Diabetics are three times more likely to die from severe liver disease – fatty liver being the most common cause – than those without the condition, a local study on over 63,000 Chinese Singaporeans has found.

And the surprise finding is that lean diabetics are at a higher risk than their overweight counterparts to die from non-alcoholic fatty liver disease (NAFLD).

Diabetes and obesity are known globally to raise the risk of NAFLD, which occurs when fat accumulates in the organ, and it becomes scarred and cannot function properly.

“At first I thought it could be a double whammy, overweight people who also have diabetes should have the higher risk,” said Professor Koh Woon-Puay, who is from Duke-NUS Medical School and principal investigator of the study, at a media briefing yesterday.

“But paradoxically and contrary to my expectations, among lean people, the effects of diabetes increase their risk even more.”

More research has to be done to find out why this is the case, though the researchers postulate that it could be due to more aggressive screening of overweight diabetics or individual genetic profiles.

People with low body mass index (BMI) could also have increased waist circumference, generally considered a better marker for NAFLD.

The researchers used data from the Singapore Chinese Health Study, which recruited middle- aged and elderly Chinese living in Singapore between 1993 and 1998, and correlated that with information from the Singapore registry of births and deaths through to the end of 2014. A total of 5,696 had diabetes, and 16 died from NAFLD.

In comparison to a person without diabetes and with a low BMI of under 23, an overweight diabetic is three times more likely to die from NAFLD.

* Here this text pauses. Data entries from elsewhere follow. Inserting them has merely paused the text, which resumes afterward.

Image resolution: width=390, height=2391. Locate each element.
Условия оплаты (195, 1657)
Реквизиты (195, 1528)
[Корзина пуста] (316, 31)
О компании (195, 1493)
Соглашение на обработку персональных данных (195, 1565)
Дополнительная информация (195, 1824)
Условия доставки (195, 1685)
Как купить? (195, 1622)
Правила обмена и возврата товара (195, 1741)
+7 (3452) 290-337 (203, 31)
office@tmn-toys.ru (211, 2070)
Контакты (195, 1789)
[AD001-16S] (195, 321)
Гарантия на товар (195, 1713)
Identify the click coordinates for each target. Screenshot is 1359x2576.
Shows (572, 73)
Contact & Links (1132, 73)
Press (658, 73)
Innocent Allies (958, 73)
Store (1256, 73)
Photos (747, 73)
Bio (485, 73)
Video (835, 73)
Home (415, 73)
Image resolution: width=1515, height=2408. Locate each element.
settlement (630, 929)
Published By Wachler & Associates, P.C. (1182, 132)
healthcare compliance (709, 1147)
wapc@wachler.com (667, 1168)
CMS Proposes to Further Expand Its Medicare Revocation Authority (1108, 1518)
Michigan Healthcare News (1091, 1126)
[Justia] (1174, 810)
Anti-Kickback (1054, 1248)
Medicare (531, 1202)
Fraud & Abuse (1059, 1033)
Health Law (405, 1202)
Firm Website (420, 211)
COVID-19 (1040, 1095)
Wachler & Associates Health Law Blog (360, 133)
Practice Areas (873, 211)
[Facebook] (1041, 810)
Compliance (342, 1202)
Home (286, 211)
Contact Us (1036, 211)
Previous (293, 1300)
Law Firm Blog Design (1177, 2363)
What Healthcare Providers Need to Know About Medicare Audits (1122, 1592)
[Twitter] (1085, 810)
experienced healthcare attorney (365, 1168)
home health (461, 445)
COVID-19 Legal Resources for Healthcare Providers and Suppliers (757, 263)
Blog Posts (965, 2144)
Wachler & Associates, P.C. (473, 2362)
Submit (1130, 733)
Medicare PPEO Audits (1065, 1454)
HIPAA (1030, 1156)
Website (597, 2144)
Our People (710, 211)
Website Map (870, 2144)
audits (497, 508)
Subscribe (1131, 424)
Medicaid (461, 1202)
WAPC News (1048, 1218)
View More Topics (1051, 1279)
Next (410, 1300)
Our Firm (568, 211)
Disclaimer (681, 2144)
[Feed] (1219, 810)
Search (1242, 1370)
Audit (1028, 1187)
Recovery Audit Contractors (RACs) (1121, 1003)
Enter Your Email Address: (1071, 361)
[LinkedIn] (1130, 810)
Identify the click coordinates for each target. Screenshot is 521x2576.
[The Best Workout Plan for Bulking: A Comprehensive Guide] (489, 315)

But a diabetic with a low BMI has an even higher risk – he is 5.5 times more likely to die from it.

The paper on the findings will be published in the scientific journal Liver International next month.

Prof Koh said the findings have important implications here and in other Asian populations, where patients develop diabetes at lower BMI levels compared to those in the West.

Dr George Goh, first author of the study, said the findings suggest that diabetics should be more actively screened for liver disease.

“The message is that if you have diabetes, regardless of your BMI, you are at risk of fatty liver disease,” said Dr Goh, who is a consultant at Singapore General Hospital'sdepartment of gastroenterology and hepatology.

He is also leading an ongoing study of diabetics to screen and assess the severity of NAFLD among Chinese, Malays and Indians.

The two-year project, which involves 400 patients and will end in December this year, will also try to understand the factors that can reduce the development of NAFLD.

Over 400,000 people here are diabetics, it is estimated.

The incidence of NAFLD is rising, according to a study by SingHealth doctors, and could well be affecting half of the adults here.